* [What is required]: Your answer must be the lines from the one containing "How do I perform: Click the" through the last line below, copied exactly, with no pictures.

Recorded data
—————

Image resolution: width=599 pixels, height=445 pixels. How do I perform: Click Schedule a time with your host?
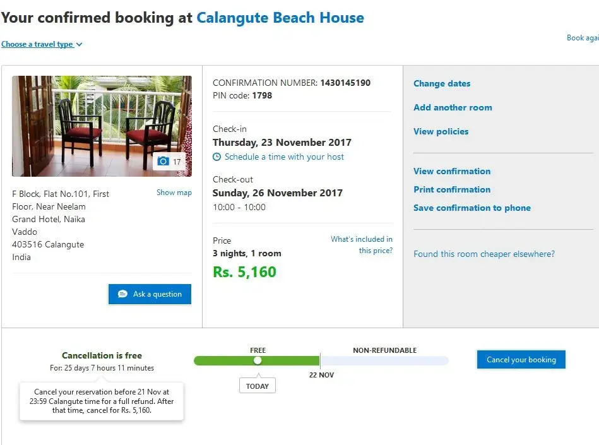pos(284,157)
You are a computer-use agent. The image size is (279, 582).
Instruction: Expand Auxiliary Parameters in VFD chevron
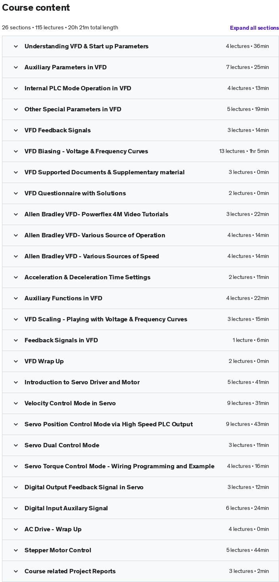[x=16, y=67]
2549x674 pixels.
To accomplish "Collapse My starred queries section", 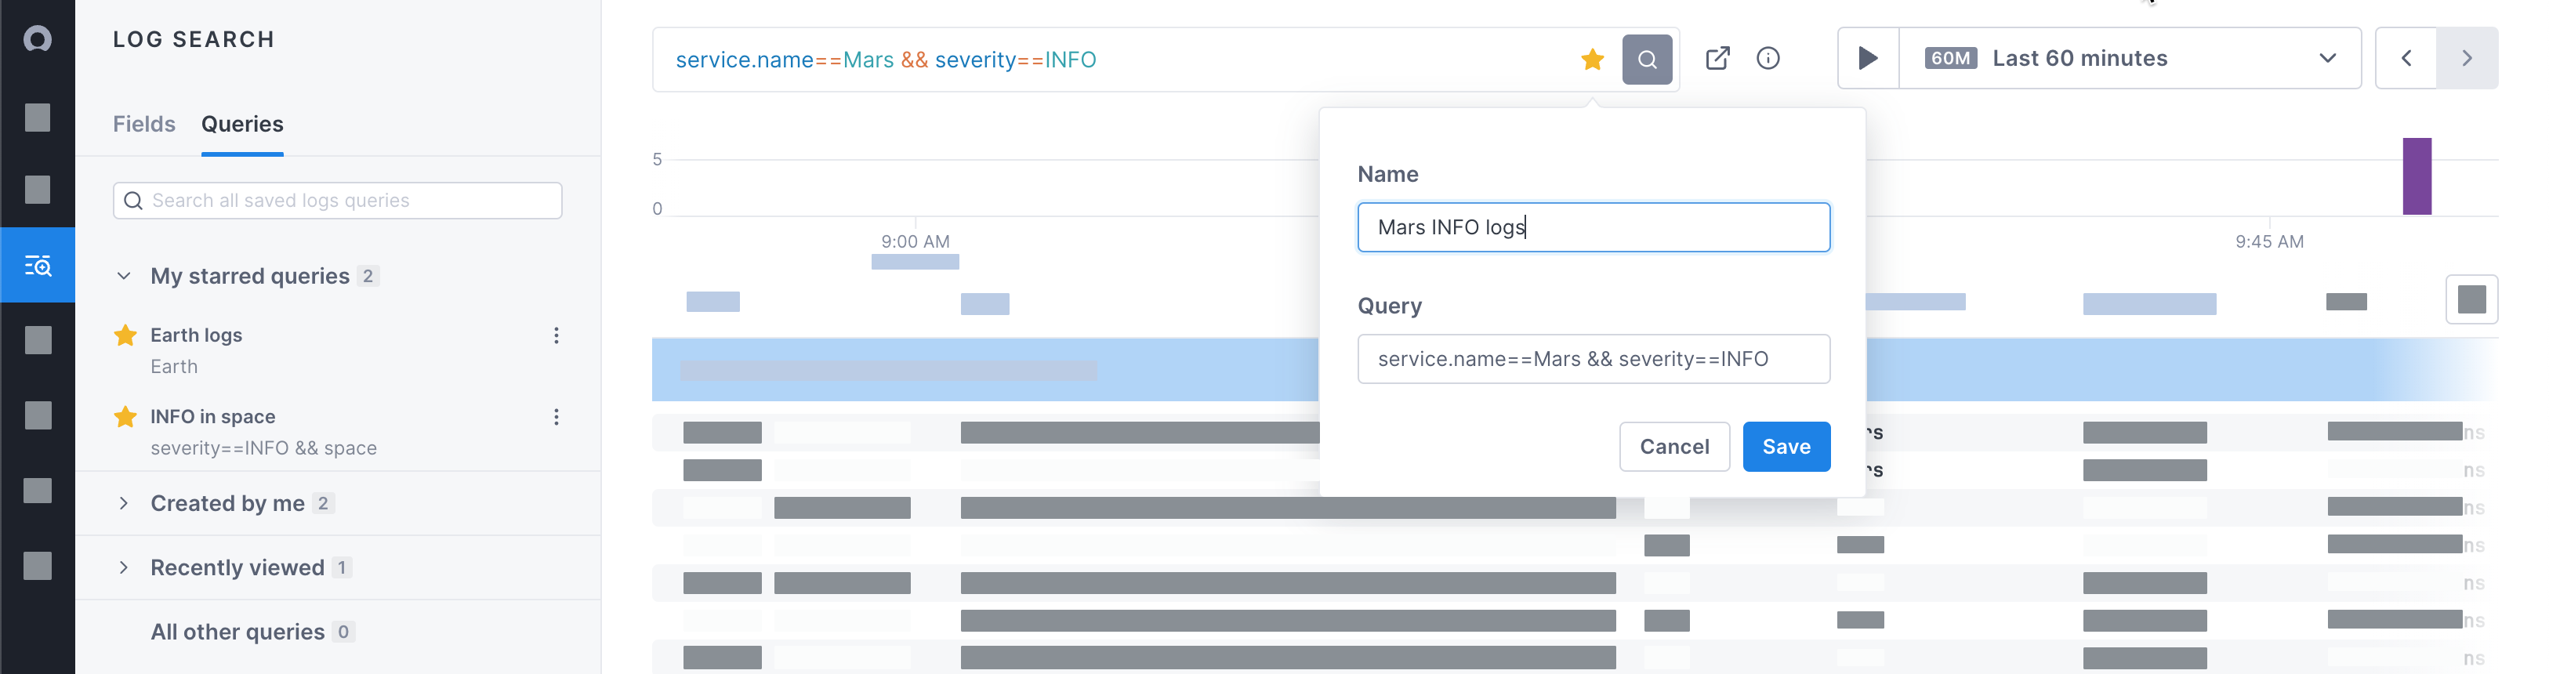I will click(x=124, y=276).
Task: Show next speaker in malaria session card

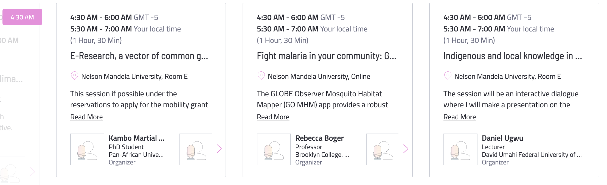Action: click(x=406, y=149)
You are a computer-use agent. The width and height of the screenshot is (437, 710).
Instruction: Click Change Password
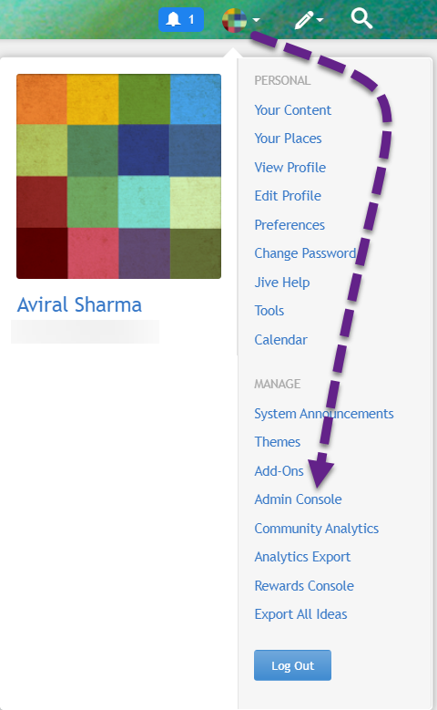[305, 253]
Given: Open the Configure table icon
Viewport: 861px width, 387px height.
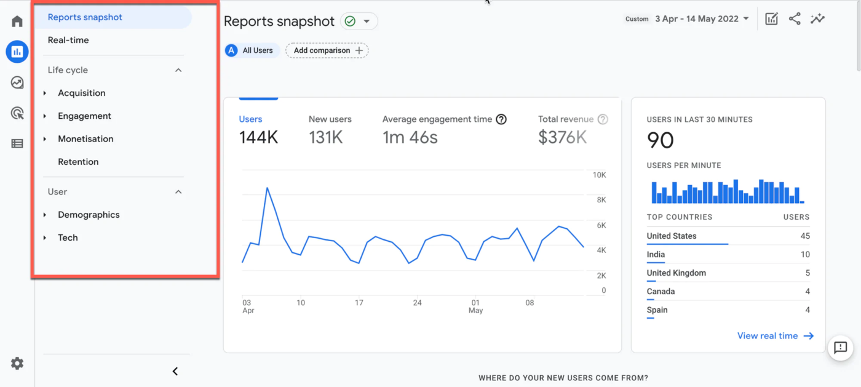Looking at the screenshot, I should (x=17, y=143).
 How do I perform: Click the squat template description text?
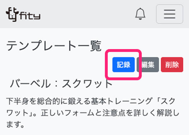(93, 113)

—————

* [Result for this exercise]:
 How do I perform: Click the squat template description text?
(93, 113)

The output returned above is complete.